Ultimately missionary silence is a gift, a gift of prayer—learned in prayer by one infinitely distant, infinitely foreign and experienced in love for men, much more distant and foreign ever than men at home. The missioner can come to forget that his silence is a gift, a gift in its deepest sense gratuitously given, a gift concretely transmitted to us by those who are willing to teach us their language. If the missioner forgets this and attempts to conquer by his own power that which only others can bestow, then his existence begins to be threatened. The man who tries to buy the language like a suit, the man who tries to conquer the language through grammar so as to speak it “better than the natives around here,” the man who forgets the analogy of the silence of God and the silence of others and does not seek its growth in prayer, is a man who tries basically to rape the culture into which he is sent, and he must expect the corresponding reactions. If he is human at all he will realize that he is in a spiritual prison, but he will not admit that he has built it around himself; rather he will accuse others of being his jailers. The wall between himself and those to whom he was sent will become ever more impenetrable. As long as he sees himself as “missioner” he will know that he is frustrated, that he was sent but got nowhere; that he is away from home but has never landed anywhere; that he left his home and never reached another.
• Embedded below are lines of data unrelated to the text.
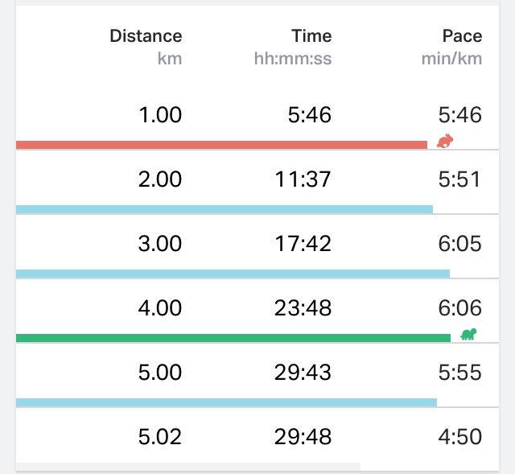Click the 4:50 pace of final split
Screen dimensions: 515x474
(459, 437)
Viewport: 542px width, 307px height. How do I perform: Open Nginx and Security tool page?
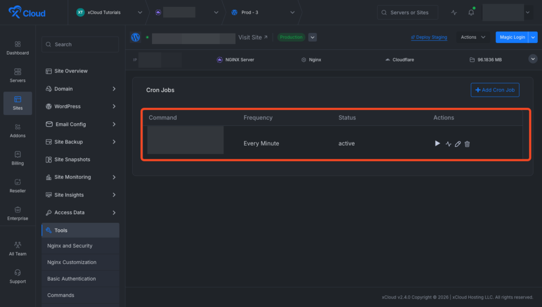(70, 246)

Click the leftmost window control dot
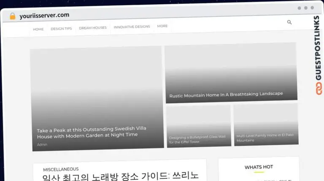click(x=299, y=8)
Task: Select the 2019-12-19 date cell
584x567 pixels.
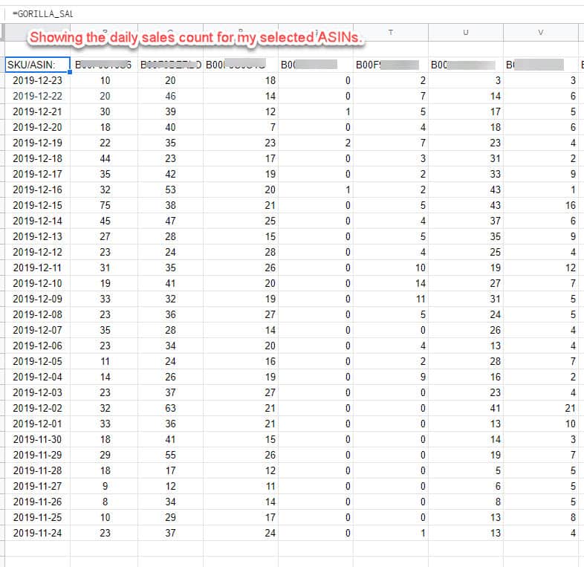Action: pos(38,143)
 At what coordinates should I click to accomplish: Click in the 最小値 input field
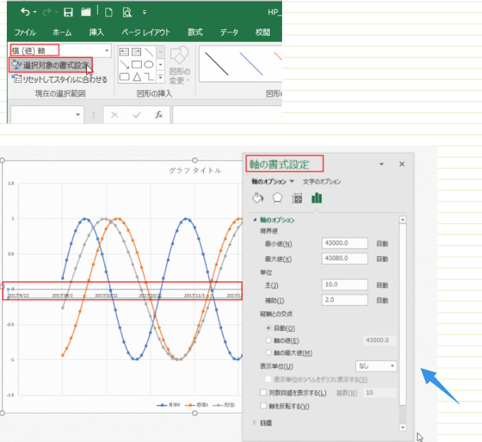pos(346,243)
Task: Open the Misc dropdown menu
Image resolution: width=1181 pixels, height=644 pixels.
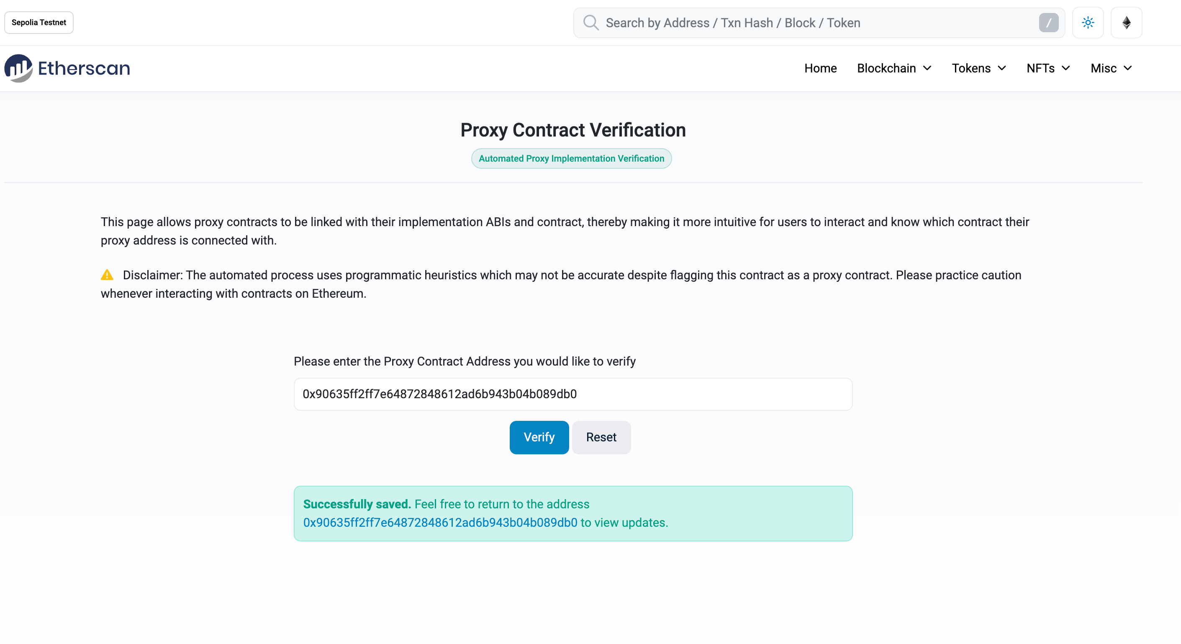Action: coord(1111,68)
He continues to preach and is ever more aware that he is not understood, because he says what he thinks and speaks in a foreign farce of his own language. He continues to “do things for people” and considers them ungrateful because they understand that he does these things to bolster his ego. His words become a mockery of language, an expression of the silence of death.
It requires much courage at this point to return to the patient silence of interest or to the delicacy of the silence within which words grow. Out of numbness, muteness has grown. Often out of the fear of facing the difficulty late in life of trying again to learn a language, a habit of despair is born. The silence of hell—a typically missionary version of it has been born in his heart.
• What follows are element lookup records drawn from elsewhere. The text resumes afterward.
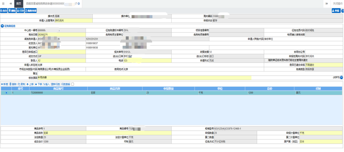Screen dimensions: 344x152
Task: Click the 归类查看 button
Action: coord(66,84)
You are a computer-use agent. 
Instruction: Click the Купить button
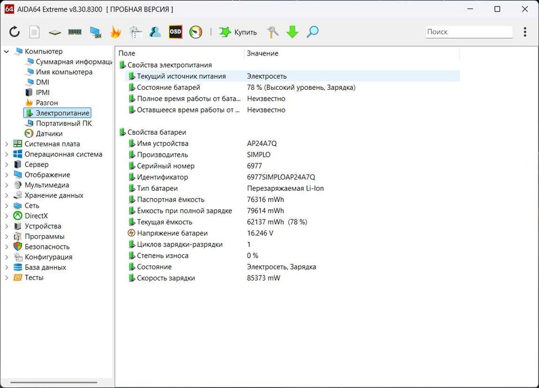click(238, 32)
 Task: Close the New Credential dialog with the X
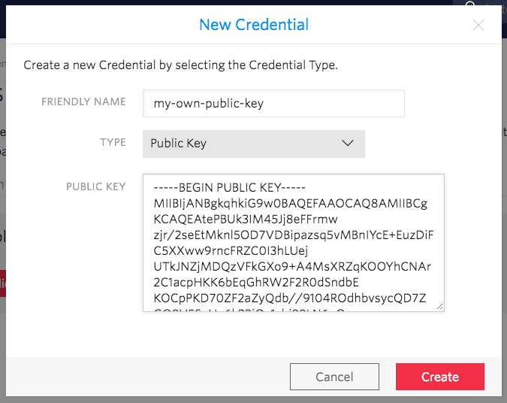click(x=478, y=25)
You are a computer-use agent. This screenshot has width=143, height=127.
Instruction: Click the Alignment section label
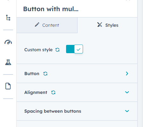click(x=36, y=92)
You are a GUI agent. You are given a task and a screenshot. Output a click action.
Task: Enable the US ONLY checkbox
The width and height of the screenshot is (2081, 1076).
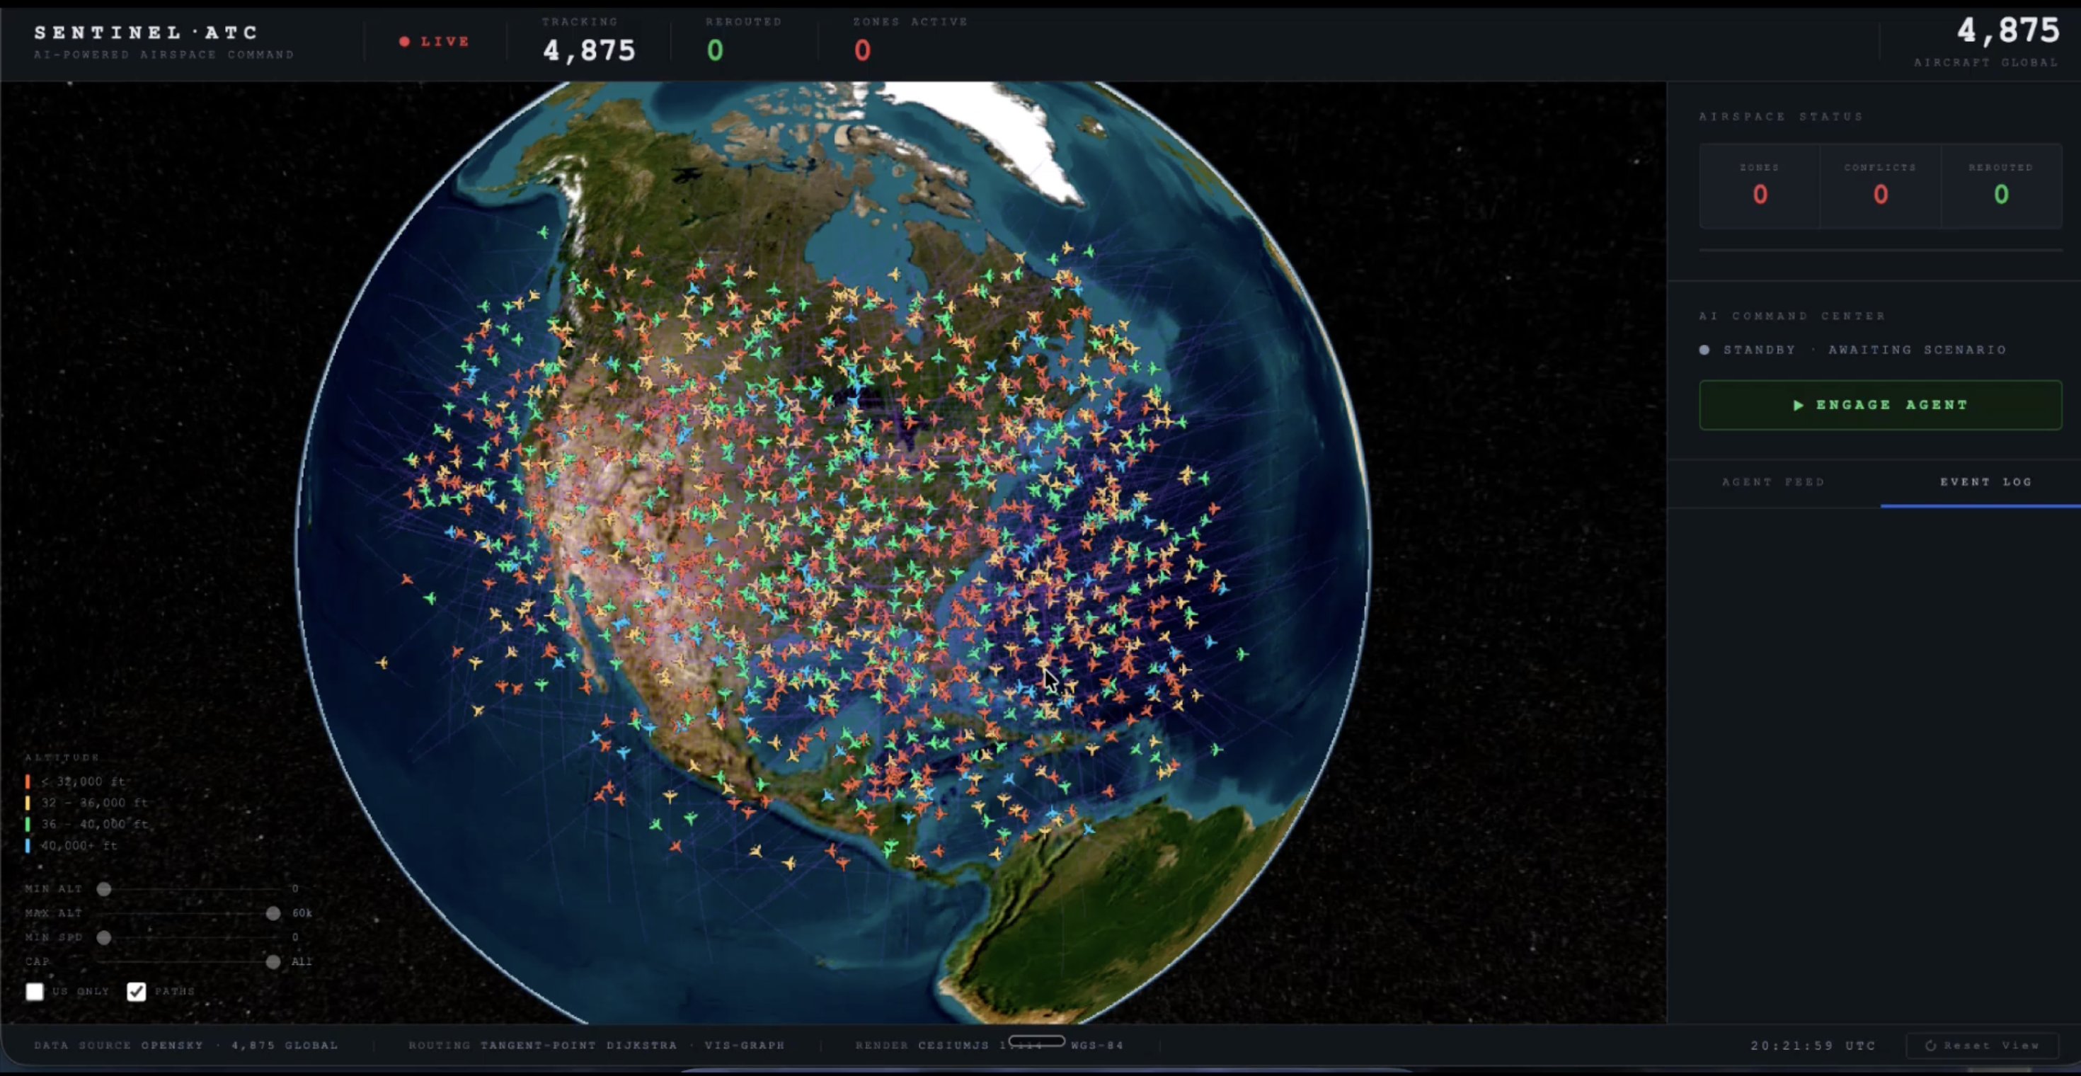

At the pole opposed to despair there is the silence of love, the holding of hands of the lovers. The prayer in which the vagueness before words has given place to the pure emptiness after them. The form of communication which opens the simple depth of the soul. It comes in flashes and it can become a lifetime—in prayer just as much as with people. Perhaps it is the only truly universal aspect of language, the only means of communication which was not touched by the curse of Babel. Perhaps it is the one way of being together with others and with the Word in which we have no more foreign accent.
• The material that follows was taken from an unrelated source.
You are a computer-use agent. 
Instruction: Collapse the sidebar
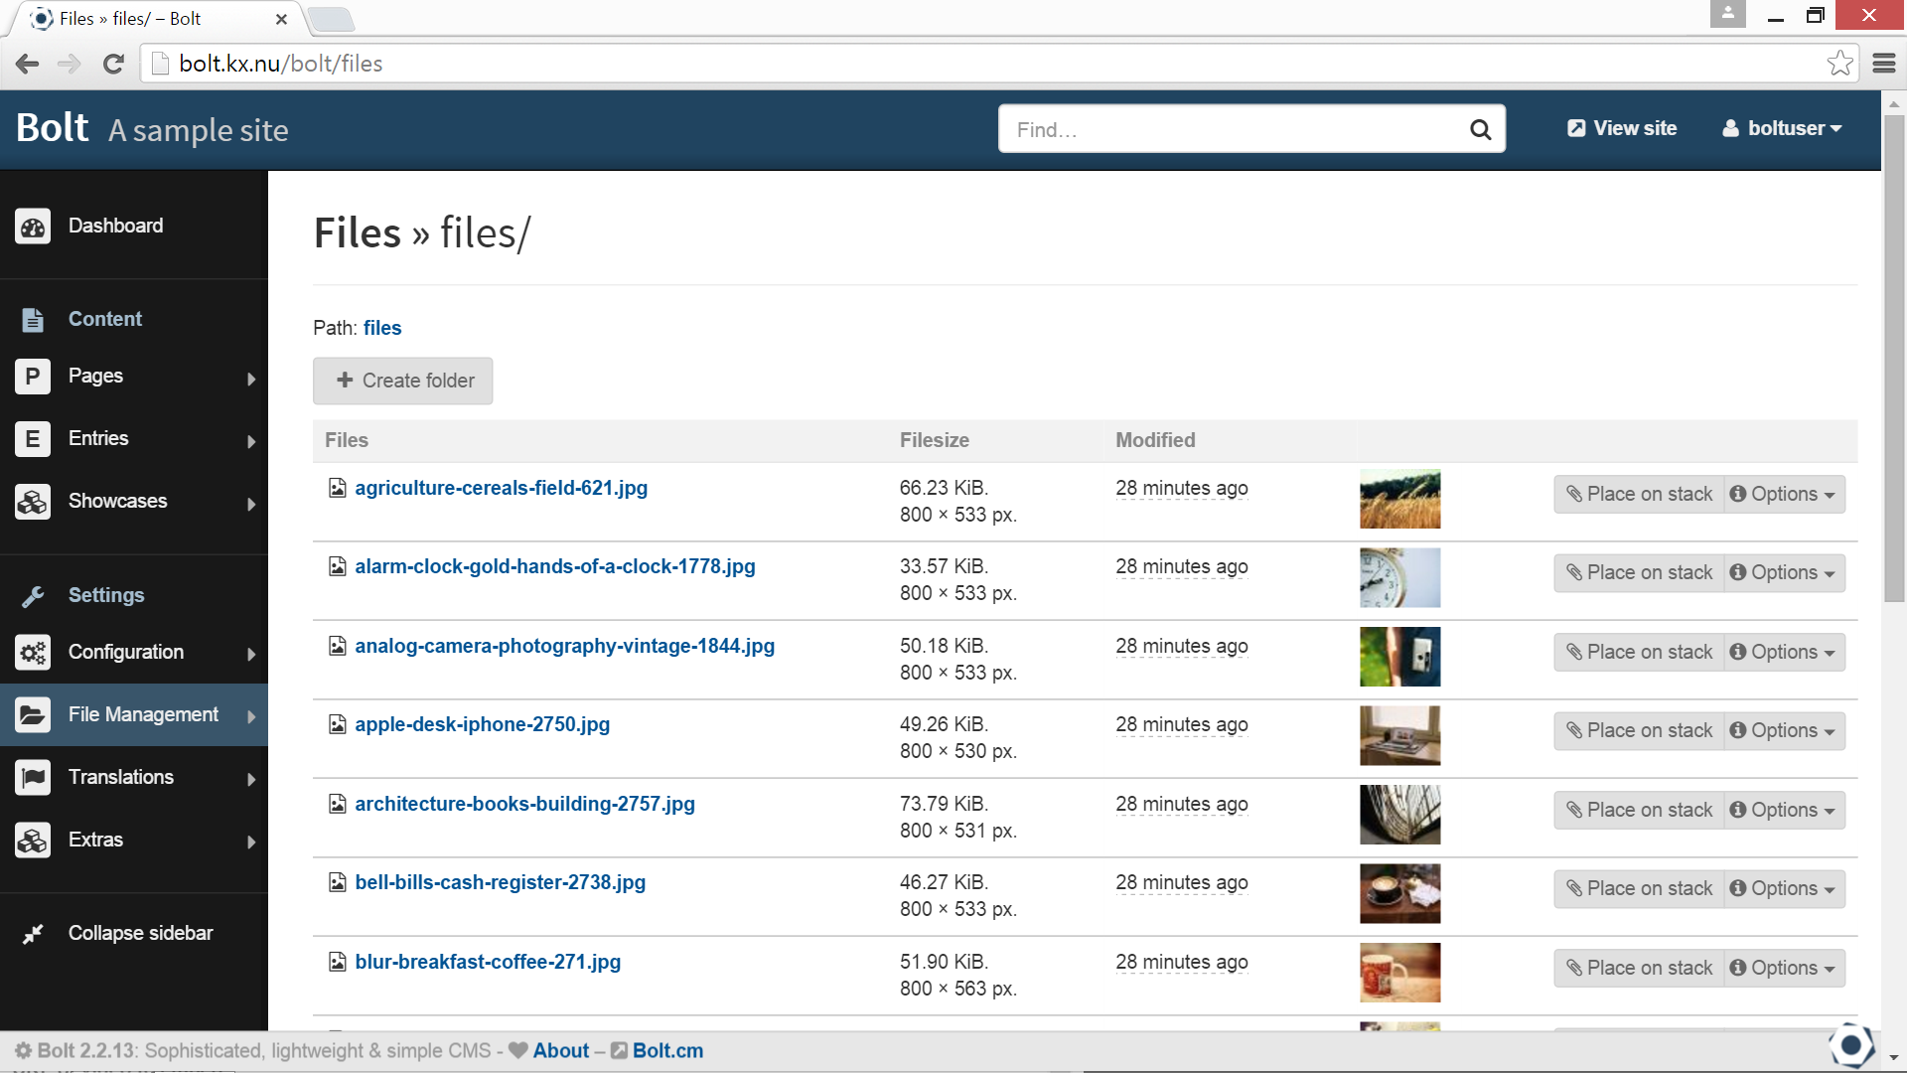click(140, 933)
There is still another silence beyond words, but the silence of the Pietà. It is not a silence of death but the silence of the mystery of death. It is not the silence of active acceptance of the will of God out of which the Fiat is born nor the silence of manly acceptance of Gethsemane in which obedience has its roots. The silence you as missioners seek to acquire in this Spanish course is the silence beyond bewilderment and questions; it is a silence beyond the possibility of an answer, or even reference to a word which preceded. It is the mysterious silence through which the Lord could descend into the silence of hell, the acceptance without frustration of a life, useless and wasted on Judas, a silence of freely willed powerlessness through which the world was saved. Born to redeem the world, Mary’s Son had died at the hands of His people, abandoned by His friends and betrayed by Judas whom He loved but could not save—silent contemplation of the culminating paradox of the Incarnation which was useless for the redemption of at least one personal friend. The opening of the soul to this ultimate silence of the Pietà is the culmination of the slow maturing of the three previous forms of missionary silence.